January 2nd, 2014 by

In 2013, these words have taken on new meanings and taught me a deeper understanding of myself, life and people in general.

“Exceeding expectations”:

For so long I was focused on helping others meet and exceed goals/expectations.  Students, my children, friends, etc.  I was their cheerleader in many ways.  Many times it meant sacrificing my own time, resources, money, etc.  But, this past year, I became my own cheerleader, in addition to still holding my roles as mom, wife, teacher, daughter, friend, etc.  I allowed myself to focus more on me and I saw great results, gradually.  I became the one exceeding expectations.  And then, as I met small goal after small goal, my own expectations changed.  Many tell me I have high expectations for my students, my own children and family/friends (and I do) and most times people rise to them.  Sadly, when they don’t, it’s a real personal disappointment because I put that expectation out there.    So, I cautiously entered into my life change with minimal expectations and gradually increased them as I met them.  I was surrounded by support from friends, coworkers, neighbors, family, and GFW family.  What did I learn?  I learned that having high expectations is okay, but sometimes you have to break it down into smaller chunks and master it bit by bit.  Now, I need to apply this idea, one that you can exceed expectations, but it won’t happen over night and you will fall short from time to time, into other aspects of my life in teaching, child-rearing and maintenance of weight loss.  (come on…just 3 more pounds until I hit that 100 lb goal).

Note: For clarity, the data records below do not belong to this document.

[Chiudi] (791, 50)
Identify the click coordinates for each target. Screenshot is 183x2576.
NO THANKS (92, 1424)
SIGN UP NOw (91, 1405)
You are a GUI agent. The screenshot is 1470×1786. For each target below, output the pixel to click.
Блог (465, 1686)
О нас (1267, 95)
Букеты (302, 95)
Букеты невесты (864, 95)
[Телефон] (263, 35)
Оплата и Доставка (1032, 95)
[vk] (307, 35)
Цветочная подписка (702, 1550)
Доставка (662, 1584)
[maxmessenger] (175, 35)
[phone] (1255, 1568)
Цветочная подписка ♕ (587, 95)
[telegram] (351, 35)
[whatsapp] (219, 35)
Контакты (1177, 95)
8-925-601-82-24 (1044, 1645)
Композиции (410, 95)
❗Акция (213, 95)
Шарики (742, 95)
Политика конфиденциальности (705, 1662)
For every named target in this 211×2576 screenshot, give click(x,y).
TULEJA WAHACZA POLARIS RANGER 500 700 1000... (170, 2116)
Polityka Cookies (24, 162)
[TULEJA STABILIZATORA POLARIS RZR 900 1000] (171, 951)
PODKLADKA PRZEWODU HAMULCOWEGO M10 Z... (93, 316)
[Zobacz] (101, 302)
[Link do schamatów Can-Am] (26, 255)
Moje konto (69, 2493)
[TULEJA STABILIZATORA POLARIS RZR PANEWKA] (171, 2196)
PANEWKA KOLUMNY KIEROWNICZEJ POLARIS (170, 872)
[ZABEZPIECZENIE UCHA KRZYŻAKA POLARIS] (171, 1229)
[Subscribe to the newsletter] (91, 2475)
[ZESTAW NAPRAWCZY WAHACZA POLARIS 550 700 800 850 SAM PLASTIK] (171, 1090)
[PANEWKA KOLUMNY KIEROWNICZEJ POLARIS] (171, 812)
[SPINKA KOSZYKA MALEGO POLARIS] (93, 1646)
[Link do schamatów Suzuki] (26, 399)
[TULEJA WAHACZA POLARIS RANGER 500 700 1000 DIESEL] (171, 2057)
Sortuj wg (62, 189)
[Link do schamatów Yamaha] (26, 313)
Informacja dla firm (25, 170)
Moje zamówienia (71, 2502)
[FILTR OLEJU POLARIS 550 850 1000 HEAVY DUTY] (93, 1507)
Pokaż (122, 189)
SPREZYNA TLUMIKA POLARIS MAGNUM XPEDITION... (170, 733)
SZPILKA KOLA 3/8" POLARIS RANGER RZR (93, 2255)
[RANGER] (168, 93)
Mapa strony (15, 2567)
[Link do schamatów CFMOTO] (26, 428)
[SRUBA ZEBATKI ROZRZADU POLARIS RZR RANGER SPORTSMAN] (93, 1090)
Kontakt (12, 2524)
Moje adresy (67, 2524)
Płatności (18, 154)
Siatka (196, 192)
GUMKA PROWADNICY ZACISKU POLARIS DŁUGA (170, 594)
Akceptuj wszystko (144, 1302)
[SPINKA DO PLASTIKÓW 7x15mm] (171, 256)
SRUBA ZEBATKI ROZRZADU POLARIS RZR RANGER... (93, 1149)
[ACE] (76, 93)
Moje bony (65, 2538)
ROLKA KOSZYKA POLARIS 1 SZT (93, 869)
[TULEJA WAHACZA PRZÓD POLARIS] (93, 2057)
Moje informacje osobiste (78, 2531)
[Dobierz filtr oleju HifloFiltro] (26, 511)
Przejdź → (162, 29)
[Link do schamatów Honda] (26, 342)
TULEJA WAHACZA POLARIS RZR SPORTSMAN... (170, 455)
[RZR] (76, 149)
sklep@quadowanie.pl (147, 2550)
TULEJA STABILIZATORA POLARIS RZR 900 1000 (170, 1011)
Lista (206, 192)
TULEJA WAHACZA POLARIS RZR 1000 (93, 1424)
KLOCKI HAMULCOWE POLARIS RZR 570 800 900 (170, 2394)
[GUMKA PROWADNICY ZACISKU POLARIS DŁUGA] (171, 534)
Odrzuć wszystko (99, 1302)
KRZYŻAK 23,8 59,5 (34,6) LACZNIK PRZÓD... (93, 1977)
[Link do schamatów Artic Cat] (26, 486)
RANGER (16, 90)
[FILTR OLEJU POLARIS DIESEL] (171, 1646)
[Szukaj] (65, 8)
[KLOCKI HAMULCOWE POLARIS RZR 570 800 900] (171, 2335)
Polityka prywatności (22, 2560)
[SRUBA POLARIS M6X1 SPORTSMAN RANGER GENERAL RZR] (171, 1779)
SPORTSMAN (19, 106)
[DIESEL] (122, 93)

“Your perception is your reality”:

This word, perception, came up a lot for me in 2013.  I had never really considered it in context of how others perceive me, but more so in me gaining a deeper grasp on just how big our world is and how to change my own perception of where I am in this world.  For example, sometimes I get really jealous of those who have bigger, newer homes than I do.  Sadly, in my head, I do the “whoa is me” song and actually think things like, “You hold a Master’s degree but you have a small home, no garage, no dishwasher, you can’t go buy what you want when you want it.”  How sad it that?  Then, I went to Costa Rica on a missions trip and got just what I asked for, a real dose of a new perspective.  Descriptive writing is failing me right now, but suffice it to say that my experience humbled me and brought me to my knees spiritually, mentally, physically and emotionally.  I quickly gained  a new perspective of just how fortunate I am even if I don’t have granite counter tops, a master bathroom or the ability to take lengthy, lavish vacations outside of Michigan.  And then, after coming home I was striken with a sense of just how I could change my reality by changing my perception.  Also, by changing my circumstances.

Still, I haven’t fully come to terms with this word as perception relates to me and how others may see me.  I am always working personify a positive, friendly, yet  no-nonsense and serious atmosphere in my classroom and who am I kidding, in my home too.  But, I’m learning, slowly, that no matter how many steps I take to achieve this, it still boils down to that person’s perception, because after all, perception is reality.  So, I can’t control others’ perception, but I can control my own.  I can just keep plugging along and doing my best.  I dig into my Costa Rica experience a lot when I feel that “whoa is me” attitude coming on.

So, as 2014 rolls in, I choose to continue to exceed expectations and choose to have a positive perception as much as I can.  Hopefully my family and friends help to hold me to this as they already have.